I went to my first day at my first office job when I was 20 years old. I had dropped out of college the year before to be an artist and live life in the great City of New York. I was not technically destitute, but it was a lean time. It was also an exhilarating time, and the need to have a job and the excitement of getting to know the city went hand in hand. I had already spent time as a busboy on Columbus Ave., a delivery driver on the Upper East Side, and Jenny Holzer’s studio assistant on Rivington, and someone had tipped me off to office temping as an easy way to work shifts when you needed them without being committed to any particular employer. Perfect for me!

So I showed up at a small PR firm with an office in a first floor of a brownstone off Madison. The proprietor was a short, well-dressed woman named Harriet Schoen____. She and her two employees, recent college grad types, were sending out a large client mailing and needed someone to help assemble the packets, the components of which were lying around her office in boxes freshly delivered from the printer. I was wearing a tie, probably, and thrift store slacks, ready to enter the white collar world. 

In fact, my job was to move the boxes of print stuff around, then do something else. The boxes were full of glossy print material and looked pretty heavy, so I squatted down to get hold of the first one. But when I started to lift it, the seam at the seat of my pants tore open from the bottom of the zipper nearly to the back belt loop, with a loud, slow sound that made me realize where the phrase “ripping a fart” comes from.

Everyone was silent as I stood up and looked around at the funniest expressions on the faces of Harriet and her team. My flapping pants were creating a surprisingly chilly breeze on my legs. Well, I said, the good news is, that wasn’t a fart, but the bad news is, my pants just tore in half, so excuse me while I figure this out. I took a roll of plastic packing tape and backed into the bathroom, where I tried to tape the seam together from the inside. It was not really going to hold, though, and I was getting around to understanding that I would be spending a good part of my day going around New York basically with no pants. 

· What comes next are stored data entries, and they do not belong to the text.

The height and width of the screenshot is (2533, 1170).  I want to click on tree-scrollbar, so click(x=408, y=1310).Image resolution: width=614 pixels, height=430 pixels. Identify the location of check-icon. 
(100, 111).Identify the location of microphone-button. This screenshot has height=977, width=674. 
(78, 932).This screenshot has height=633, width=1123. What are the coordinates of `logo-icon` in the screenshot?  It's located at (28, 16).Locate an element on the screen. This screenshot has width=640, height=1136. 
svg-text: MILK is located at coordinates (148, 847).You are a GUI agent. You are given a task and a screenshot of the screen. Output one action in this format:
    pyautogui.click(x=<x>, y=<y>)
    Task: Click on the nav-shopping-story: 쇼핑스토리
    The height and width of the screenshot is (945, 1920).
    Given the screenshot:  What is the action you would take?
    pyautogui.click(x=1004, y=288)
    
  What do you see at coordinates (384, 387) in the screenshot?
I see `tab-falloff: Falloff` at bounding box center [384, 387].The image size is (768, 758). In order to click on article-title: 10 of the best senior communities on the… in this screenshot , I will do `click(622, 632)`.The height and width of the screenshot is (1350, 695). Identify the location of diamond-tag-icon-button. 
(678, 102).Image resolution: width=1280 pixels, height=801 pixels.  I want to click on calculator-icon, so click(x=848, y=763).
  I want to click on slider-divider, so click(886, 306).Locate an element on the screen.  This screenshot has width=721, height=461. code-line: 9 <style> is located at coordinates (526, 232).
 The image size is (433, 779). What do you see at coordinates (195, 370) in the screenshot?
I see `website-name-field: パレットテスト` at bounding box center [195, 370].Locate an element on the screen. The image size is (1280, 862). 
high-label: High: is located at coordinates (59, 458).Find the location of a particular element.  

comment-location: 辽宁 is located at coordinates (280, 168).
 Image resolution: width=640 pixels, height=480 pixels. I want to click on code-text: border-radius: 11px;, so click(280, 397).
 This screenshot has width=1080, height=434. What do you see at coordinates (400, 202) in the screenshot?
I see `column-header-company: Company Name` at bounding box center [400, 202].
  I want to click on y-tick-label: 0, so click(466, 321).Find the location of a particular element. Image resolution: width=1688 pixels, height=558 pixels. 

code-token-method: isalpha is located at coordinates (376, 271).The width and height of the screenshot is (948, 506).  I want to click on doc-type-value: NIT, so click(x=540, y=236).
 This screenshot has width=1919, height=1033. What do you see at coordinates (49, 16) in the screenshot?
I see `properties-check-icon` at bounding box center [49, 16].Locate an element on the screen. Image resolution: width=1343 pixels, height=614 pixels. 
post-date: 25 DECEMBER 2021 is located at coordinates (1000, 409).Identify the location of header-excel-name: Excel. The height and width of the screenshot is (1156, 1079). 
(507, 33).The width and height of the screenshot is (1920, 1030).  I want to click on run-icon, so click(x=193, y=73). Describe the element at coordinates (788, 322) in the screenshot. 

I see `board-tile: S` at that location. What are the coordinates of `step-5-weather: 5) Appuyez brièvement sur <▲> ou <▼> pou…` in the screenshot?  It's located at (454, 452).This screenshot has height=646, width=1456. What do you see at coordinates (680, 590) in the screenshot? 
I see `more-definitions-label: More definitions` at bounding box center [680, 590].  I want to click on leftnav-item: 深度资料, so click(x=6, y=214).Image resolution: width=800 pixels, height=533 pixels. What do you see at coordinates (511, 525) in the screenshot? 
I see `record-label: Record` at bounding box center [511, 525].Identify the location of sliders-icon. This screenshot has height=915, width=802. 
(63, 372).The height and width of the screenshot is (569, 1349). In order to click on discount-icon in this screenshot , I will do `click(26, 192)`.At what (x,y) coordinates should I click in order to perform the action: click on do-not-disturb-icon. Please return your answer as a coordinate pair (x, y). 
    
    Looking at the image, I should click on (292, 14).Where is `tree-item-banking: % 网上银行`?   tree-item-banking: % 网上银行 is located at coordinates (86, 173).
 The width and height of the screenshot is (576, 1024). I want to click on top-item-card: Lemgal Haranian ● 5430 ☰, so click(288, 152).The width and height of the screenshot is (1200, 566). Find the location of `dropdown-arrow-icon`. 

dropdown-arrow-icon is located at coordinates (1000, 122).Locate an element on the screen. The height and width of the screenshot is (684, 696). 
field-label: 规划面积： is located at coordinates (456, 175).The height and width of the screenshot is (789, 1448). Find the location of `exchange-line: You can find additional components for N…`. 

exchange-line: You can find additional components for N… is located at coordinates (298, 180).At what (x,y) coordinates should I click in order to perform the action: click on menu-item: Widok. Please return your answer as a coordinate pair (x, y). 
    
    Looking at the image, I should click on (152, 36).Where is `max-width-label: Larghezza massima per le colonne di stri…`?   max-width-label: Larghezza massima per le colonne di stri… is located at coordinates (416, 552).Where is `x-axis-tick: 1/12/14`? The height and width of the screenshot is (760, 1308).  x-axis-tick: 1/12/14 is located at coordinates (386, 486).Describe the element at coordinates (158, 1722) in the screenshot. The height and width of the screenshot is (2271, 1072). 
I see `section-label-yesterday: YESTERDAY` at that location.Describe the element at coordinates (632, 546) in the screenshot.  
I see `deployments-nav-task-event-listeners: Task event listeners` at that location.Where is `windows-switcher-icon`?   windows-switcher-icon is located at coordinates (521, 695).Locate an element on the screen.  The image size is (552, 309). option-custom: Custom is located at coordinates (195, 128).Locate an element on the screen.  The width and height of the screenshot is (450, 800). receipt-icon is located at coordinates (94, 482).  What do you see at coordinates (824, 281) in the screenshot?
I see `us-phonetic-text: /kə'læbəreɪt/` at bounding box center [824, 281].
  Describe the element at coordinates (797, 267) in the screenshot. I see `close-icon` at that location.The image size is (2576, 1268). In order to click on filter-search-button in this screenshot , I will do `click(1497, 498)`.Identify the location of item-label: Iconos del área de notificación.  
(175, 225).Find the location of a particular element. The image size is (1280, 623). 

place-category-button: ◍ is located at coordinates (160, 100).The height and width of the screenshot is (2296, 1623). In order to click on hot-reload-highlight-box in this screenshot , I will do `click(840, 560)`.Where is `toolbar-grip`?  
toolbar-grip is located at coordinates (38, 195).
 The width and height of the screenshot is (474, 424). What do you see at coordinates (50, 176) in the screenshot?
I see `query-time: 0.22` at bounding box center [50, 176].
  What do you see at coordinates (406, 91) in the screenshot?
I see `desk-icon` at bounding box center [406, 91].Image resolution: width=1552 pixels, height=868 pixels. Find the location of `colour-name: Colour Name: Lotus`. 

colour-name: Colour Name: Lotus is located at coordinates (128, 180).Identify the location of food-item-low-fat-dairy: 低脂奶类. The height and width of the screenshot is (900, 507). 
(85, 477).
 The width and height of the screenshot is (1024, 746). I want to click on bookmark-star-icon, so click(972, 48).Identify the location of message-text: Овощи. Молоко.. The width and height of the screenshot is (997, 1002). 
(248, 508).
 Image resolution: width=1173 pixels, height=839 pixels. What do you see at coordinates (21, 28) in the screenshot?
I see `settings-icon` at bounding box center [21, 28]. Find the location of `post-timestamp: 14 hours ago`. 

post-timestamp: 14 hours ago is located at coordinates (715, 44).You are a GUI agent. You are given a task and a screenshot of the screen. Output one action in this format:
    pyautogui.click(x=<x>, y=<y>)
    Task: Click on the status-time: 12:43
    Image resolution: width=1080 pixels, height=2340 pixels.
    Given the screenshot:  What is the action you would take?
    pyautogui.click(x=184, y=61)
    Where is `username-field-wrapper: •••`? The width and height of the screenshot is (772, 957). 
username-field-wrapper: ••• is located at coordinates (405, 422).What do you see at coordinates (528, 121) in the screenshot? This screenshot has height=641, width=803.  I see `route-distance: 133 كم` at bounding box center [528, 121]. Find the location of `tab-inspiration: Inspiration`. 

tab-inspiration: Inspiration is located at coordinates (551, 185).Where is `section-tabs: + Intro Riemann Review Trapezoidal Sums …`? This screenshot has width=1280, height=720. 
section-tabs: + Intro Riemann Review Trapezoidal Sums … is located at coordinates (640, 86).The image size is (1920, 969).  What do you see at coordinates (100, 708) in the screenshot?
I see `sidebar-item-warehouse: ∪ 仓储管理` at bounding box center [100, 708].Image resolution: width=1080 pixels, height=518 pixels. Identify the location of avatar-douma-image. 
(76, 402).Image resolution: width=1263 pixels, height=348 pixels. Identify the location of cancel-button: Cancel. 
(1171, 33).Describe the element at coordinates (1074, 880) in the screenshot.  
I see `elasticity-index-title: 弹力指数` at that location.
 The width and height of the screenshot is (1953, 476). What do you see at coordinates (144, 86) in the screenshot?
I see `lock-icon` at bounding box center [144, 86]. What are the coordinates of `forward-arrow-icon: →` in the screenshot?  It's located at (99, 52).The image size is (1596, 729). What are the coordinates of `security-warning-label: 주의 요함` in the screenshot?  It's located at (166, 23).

What should Harriet do? At this point, it’s like an outtake from Annie Hall. Harriet needs to get this mailing out by deadline, and now, instead of the extra help she’s paying for, she’s got an idiot trying to fix his pants with tape in the bathroom. It would be reasonable for her to call my agency and say, send me someone with viable pants.

Instead, when I came out of the bathroom, she gave me $20 and suggested I go to the Gap a couple blocks up the street. Basically she bought me new pants, when $20 was a considerable windfall to someone grossing less than $7 an hour. I waddled up the street, got viable pants, and we finished her job, which only took one day. As I write this I am ashamed to realize that I probably never thanked her or paid her back. Yet I’ve been telling the story of her kindness for years. 

Years later, on the first day of my first law firm job, I lost a button on the pants of my suit. I went to CVS on my lunch break and bought a sewing kit that’s still at my desk today. Lawyering does seem to have created quite a bit of strain on my pants at the waistband, so I’ve had to sew a couple of buttons back on over the years.

Harriet, thanks to your thoughtfulness I’m able be here today. I am dedicating my first day in business to you!